• Question: How soon in the future do you think (if at all) that peole may be given the opinion to change their genes concerning things like eye colour? If never, why not?

    Asked by to Heather, Gemma, Ed, Aoife, Alice on 28 Dec 2018. This question was also asked by .
    • Photo: Ed Morrison

      Ed Morrison answered on 28 Dec 2018:


      it’s already possible and may have happened this year. One scientist claims to have used a gene editing technique called CRISPR to edit the genome of embryos and use them in a pregnancy of twins. I am not sure if this has been confirmed but the Chinese scientist responsible is under intense scrutiny.

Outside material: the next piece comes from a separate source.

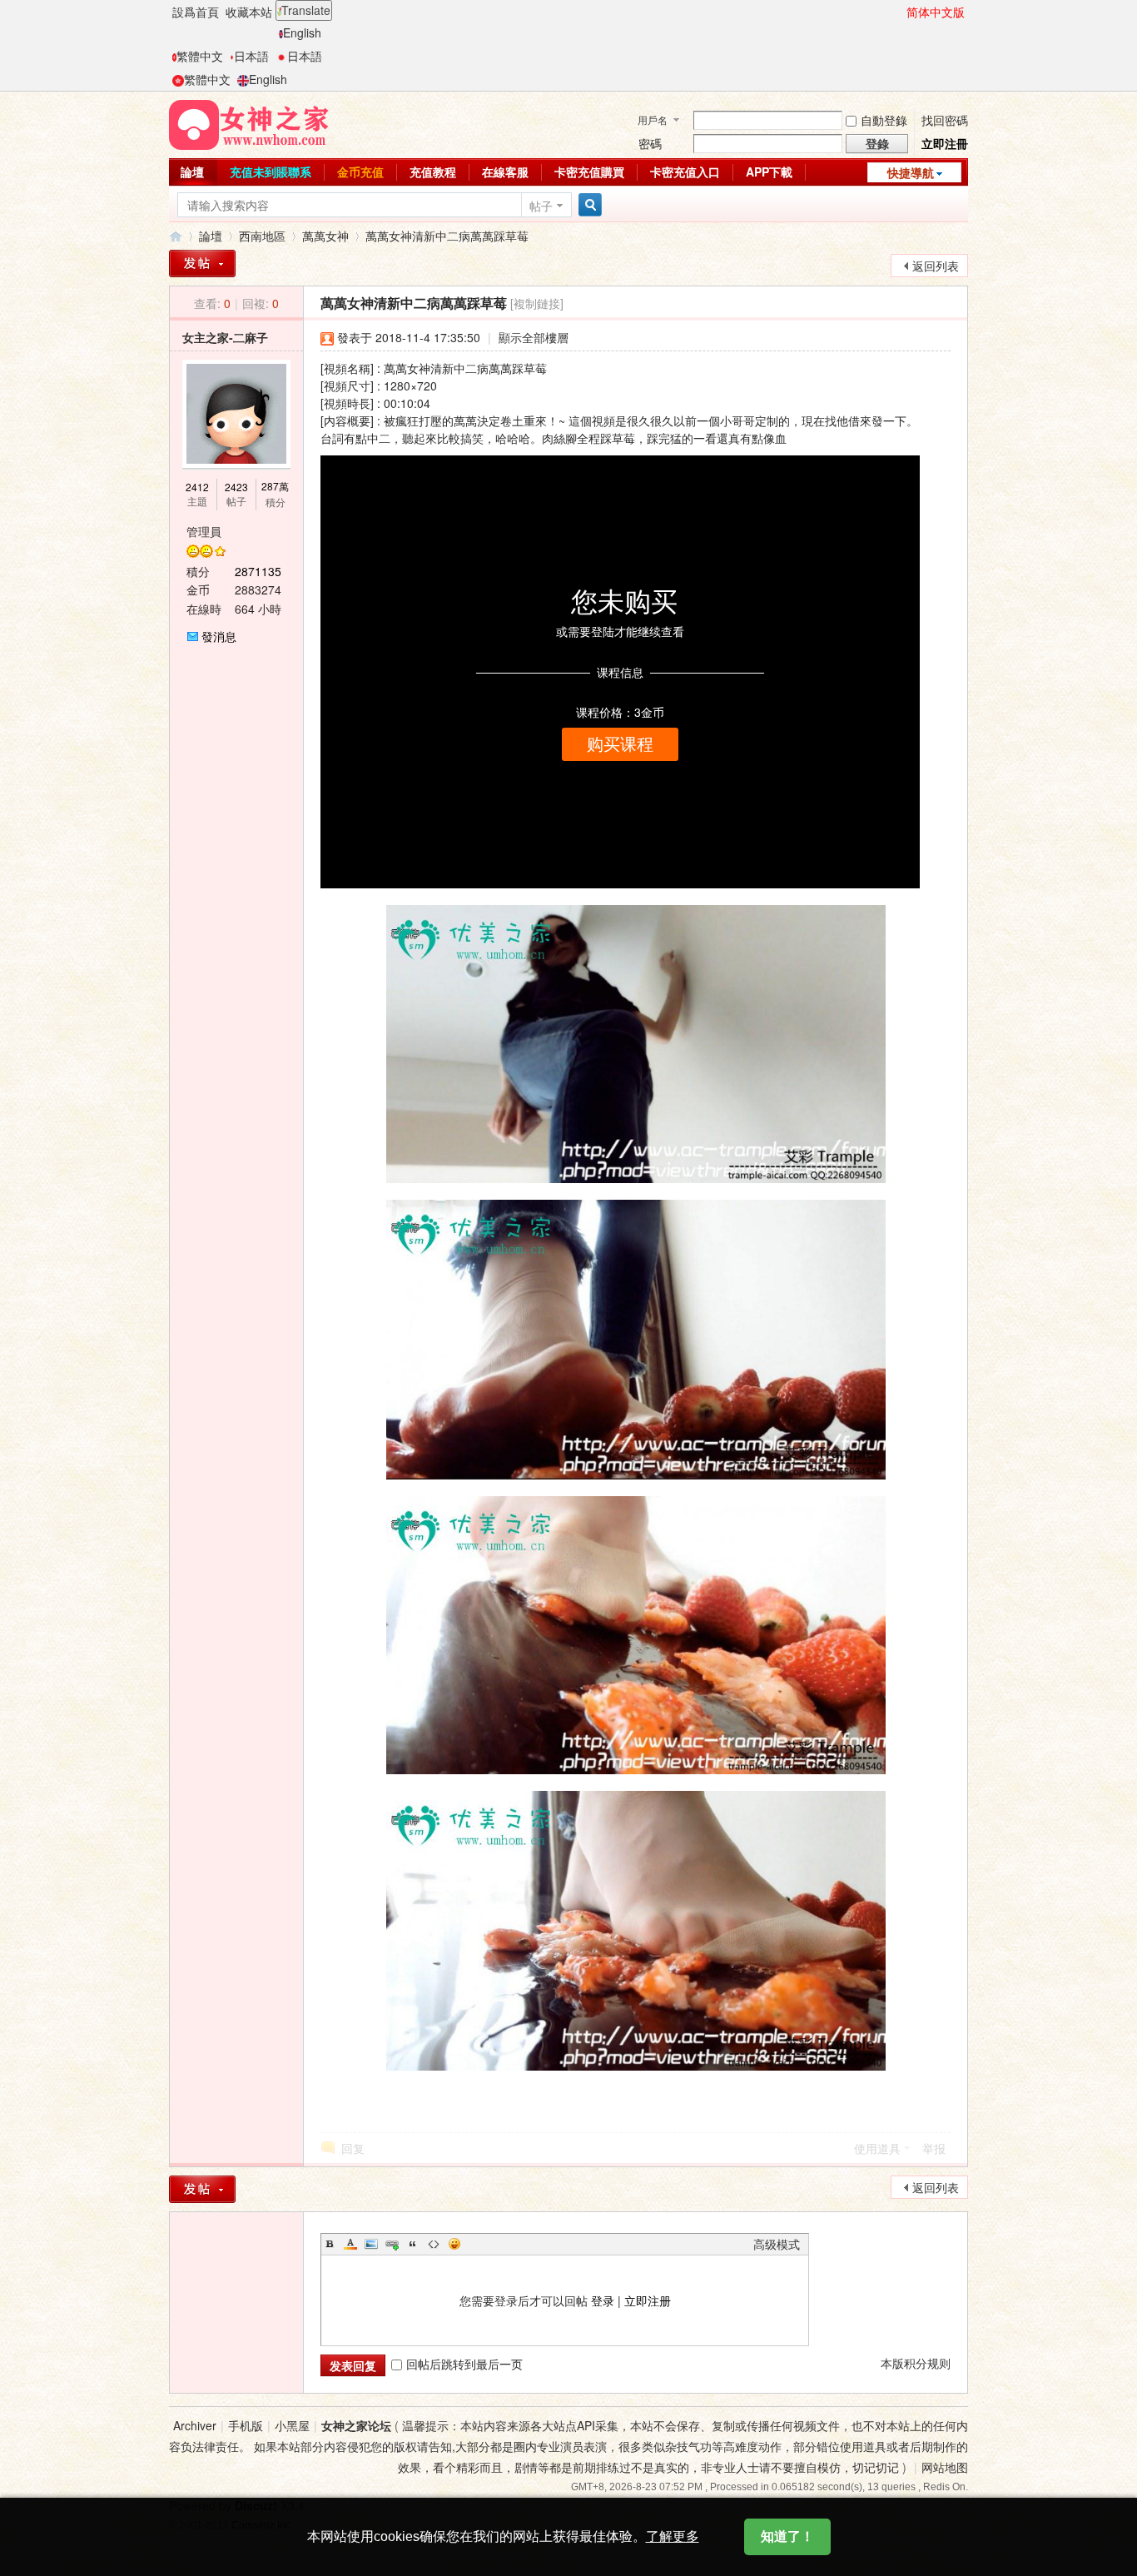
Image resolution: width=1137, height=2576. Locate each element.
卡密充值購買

      Read more here: https://www.nature.com/articles/d41586-018-07607-3

      There are many issues around this – is it safe? Is it ethical? Either way, it’s not the future. It’s the present.

    • Photo: Gemma Chandratillake

      Gemma Chandratillake answered on 3 Jan 2019: last edited 3 Jan 2019 9:22 pm


      We can technically do this now, both for an entire person (editing an embryo) or in a particular tissue in a grown person (https://www.sciencemag.org/news/2017/11/boy-rare-disease-gets-new-skin-thanks-gene-corrected-stem-cells).
      If we can technically do it, and there are no universal regulations to prevent us doing it (which there aren’t), this is likely going on, or will be very soon. The limiting factors are our knowledge about the genetics of particular traits and, probably more importantly, the desirability to undergo the particular procedures i.e. the risk vs reward ratios. Would you want to be the first person to try to undergo “gene-therapy” for eye colour and risk blindness or would a coloured contact lens be a better solution? The question is very different if you have a serious life-limiting disease as in the case above though.